--- START OF Record excerpts ---

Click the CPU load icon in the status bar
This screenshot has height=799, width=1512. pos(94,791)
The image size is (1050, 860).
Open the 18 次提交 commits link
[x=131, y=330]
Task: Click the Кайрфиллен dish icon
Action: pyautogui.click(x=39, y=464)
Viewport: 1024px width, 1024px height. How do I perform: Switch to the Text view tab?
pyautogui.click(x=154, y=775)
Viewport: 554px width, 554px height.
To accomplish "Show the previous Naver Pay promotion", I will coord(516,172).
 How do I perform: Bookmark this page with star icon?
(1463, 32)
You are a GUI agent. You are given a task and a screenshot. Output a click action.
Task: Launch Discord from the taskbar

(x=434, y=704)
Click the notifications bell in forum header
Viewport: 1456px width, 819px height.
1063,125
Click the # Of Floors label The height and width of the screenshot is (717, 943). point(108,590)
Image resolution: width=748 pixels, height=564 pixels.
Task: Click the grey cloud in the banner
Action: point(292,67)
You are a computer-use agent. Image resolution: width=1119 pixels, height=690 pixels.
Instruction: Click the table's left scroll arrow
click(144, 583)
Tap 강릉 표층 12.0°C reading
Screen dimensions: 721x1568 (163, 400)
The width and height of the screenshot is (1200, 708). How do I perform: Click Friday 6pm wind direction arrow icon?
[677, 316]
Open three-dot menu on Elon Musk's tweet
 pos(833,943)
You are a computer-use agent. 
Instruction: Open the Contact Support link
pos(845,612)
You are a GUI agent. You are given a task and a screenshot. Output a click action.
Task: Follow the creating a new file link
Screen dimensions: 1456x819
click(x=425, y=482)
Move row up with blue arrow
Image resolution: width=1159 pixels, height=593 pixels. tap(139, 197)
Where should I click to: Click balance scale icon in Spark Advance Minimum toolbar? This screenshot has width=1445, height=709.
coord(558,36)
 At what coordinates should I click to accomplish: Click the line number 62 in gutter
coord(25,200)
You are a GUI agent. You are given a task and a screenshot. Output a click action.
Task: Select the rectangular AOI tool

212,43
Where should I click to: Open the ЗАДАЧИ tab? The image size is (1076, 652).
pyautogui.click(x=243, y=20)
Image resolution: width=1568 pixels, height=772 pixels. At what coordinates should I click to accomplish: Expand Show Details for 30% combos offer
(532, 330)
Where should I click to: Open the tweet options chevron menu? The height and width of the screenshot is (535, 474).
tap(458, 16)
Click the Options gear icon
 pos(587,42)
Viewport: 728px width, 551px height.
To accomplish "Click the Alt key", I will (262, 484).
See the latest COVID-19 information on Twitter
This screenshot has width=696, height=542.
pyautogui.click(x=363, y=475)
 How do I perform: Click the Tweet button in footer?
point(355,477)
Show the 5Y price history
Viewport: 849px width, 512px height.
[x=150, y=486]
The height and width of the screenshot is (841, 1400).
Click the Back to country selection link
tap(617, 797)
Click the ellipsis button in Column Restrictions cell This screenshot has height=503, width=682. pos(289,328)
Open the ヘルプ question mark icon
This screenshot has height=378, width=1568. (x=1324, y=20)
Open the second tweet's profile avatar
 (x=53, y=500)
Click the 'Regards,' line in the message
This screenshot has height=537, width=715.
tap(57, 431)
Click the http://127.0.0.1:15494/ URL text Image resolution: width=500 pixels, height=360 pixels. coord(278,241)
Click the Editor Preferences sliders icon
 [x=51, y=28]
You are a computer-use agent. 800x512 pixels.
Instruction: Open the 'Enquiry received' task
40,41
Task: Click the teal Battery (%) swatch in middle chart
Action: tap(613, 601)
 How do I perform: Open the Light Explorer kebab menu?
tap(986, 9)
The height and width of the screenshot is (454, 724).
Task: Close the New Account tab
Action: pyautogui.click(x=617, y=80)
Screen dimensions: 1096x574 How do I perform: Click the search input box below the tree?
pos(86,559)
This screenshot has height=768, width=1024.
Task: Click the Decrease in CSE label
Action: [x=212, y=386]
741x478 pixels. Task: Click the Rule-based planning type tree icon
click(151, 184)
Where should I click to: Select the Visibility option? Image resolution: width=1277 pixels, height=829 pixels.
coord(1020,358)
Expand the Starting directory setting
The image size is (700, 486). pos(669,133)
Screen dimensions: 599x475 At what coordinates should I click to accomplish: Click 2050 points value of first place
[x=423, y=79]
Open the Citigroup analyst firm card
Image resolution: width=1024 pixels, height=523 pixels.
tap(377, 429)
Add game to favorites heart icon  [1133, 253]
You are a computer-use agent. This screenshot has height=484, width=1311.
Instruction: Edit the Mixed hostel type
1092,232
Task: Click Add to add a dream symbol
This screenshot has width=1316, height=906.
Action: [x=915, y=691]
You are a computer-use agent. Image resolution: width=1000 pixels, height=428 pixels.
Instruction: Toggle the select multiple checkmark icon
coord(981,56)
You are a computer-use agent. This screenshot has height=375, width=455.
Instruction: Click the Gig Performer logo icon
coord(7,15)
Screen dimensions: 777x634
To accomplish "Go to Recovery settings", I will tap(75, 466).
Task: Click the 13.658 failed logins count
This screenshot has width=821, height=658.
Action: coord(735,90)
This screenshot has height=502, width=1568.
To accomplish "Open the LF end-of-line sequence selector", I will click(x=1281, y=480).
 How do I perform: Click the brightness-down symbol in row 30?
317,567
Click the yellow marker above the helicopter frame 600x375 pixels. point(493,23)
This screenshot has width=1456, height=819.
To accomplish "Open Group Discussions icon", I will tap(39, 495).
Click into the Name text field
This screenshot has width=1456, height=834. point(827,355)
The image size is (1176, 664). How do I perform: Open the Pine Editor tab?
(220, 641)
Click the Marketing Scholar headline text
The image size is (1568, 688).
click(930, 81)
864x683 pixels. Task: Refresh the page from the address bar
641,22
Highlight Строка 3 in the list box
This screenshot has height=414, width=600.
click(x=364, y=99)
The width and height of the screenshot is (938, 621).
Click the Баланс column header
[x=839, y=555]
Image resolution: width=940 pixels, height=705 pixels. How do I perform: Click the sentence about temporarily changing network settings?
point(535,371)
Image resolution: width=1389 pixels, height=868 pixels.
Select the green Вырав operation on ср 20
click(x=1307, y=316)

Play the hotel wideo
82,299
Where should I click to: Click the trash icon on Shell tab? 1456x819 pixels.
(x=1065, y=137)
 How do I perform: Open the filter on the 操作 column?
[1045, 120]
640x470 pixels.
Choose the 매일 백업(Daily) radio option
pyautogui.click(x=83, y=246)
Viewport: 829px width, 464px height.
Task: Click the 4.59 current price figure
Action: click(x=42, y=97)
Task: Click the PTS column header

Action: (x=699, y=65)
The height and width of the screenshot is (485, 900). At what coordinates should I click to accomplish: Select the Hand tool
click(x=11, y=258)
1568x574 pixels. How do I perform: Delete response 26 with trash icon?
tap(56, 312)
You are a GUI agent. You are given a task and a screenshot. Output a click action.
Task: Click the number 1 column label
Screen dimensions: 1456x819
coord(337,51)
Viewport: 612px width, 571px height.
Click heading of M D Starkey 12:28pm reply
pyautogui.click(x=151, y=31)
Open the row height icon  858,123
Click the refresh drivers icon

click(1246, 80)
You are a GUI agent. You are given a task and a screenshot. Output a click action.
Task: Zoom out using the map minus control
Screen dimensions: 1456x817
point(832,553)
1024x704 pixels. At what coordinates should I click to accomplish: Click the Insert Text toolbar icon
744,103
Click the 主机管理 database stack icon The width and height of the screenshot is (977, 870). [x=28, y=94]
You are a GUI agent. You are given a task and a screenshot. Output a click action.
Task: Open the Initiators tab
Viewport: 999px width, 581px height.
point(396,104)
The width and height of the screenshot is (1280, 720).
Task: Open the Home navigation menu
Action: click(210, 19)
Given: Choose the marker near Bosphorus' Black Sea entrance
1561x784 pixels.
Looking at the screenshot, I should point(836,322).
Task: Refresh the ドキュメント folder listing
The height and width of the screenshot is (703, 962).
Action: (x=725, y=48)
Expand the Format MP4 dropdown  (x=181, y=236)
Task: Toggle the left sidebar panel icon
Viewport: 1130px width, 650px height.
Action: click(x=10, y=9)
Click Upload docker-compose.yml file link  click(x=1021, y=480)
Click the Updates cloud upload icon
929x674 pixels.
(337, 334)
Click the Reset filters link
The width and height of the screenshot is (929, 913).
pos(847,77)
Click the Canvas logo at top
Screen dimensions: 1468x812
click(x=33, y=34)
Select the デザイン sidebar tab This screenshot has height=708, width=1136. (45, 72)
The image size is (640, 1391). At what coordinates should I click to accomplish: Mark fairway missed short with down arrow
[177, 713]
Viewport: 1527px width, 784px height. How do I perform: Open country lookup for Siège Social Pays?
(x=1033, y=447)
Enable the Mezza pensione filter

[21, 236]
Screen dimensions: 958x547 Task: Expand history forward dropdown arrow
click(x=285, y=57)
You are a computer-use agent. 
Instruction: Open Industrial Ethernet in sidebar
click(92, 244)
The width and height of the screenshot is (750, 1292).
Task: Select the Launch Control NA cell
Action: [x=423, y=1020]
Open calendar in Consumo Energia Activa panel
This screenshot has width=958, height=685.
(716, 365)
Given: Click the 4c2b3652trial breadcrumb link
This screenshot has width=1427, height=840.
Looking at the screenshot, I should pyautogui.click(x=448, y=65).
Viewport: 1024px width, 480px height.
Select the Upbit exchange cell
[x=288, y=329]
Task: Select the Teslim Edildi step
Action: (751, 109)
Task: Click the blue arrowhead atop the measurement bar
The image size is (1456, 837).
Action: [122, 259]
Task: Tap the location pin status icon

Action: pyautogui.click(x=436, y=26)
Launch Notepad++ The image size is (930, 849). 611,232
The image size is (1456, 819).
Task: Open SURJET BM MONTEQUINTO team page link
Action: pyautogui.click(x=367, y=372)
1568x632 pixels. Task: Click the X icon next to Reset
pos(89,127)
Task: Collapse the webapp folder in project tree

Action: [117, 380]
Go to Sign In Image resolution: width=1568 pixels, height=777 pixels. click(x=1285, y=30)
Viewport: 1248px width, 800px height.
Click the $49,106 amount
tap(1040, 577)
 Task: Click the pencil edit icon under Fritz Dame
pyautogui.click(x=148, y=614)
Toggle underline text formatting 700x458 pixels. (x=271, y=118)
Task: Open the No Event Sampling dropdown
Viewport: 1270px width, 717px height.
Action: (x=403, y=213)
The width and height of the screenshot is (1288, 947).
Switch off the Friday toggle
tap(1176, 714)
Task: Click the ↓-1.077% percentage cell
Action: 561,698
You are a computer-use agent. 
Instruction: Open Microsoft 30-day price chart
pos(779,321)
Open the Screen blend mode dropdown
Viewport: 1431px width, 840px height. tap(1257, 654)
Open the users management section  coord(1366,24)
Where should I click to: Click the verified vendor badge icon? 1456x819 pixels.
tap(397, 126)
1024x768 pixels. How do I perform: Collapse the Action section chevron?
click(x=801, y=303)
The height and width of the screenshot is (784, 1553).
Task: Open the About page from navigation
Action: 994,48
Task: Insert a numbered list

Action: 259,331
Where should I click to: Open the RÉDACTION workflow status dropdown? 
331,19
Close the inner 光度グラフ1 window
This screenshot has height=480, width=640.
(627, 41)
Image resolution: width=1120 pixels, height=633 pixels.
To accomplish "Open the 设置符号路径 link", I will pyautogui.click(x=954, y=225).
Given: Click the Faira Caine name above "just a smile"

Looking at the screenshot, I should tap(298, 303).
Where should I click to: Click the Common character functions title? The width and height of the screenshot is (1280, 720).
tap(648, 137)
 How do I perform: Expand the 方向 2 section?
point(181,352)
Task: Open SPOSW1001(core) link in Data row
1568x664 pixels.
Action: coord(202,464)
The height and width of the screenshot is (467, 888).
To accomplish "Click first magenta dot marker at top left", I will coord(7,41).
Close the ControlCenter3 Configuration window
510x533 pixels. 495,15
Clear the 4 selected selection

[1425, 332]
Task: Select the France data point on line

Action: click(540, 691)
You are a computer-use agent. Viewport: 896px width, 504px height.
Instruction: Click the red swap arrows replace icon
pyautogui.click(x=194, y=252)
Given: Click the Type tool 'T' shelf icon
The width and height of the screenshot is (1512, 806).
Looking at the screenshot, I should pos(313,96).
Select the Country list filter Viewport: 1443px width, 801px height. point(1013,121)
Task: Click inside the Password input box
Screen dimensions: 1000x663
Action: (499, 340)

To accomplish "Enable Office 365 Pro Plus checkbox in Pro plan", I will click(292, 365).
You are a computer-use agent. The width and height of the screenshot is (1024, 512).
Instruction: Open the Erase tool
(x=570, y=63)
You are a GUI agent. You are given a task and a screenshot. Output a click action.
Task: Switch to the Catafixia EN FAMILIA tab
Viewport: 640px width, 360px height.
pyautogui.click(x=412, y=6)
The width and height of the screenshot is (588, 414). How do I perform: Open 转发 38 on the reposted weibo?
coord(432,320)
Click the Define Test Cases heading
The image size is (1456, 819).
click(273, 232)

--- END OF Record excerpts ---

◆ **Goal of the exercise**: Please set out the lines starting with the one that contains "Click the Editor Preferences sliders icon" and going on through the one that contains "The image size is (700, 486). pos(669,133)", both included, as a Markdown table with the columns No. and Line, leaving out any blank lines.

◆ **Solution to this problem**:
| No. | Line |
|---|---|
| 1 | Click the Editor Preferences sliders icon |
| 2 |  [x=51, y=28] |
| 3 | You are a computer-use agent. 800x512 pixels. |
| 4 | Instruction: Open the 'Enquiry received' task |
| 5 | 40,41 |
| 6 | Task: Click the teal Battery (%) swatch in middle chart |
| 7 | Action: tap(613, 601) |
| 8 |  How do I perform: Open the Light Explorer kebab menu? |
| 9 | tap(986, 9) |
| 10 | The height and width of the screenshot is (454, 724). |
| 11 | Task: Close the New Account tab |
| 12 | Action: pyautogui.click(x=617, y=80) |
| 13 | Screen dimensions: 1096x574 How do I perform: Click the search input box below the tree? |
| 14 | pos(86,559) |
| 15 | This screenshot has height=768, width=1024. |
| 16 | Task: Click the Decrease in CSE label |
| 17 | Action: [x=212, y=386] |
| 18 | 741x478 pixels. Task: Click the Rule-based planning type tree icon |
| 19 | click(151, 184) |
| 20 | Where should I click to: Select the Visibility option? Image resolution: width=1277 pixels, height=829 pixels. |
| 21 | coord(1020,358) |
| 22 | Expand the Starting directory setting |
| 23 | The image size is (700, 486). pos(669,133) |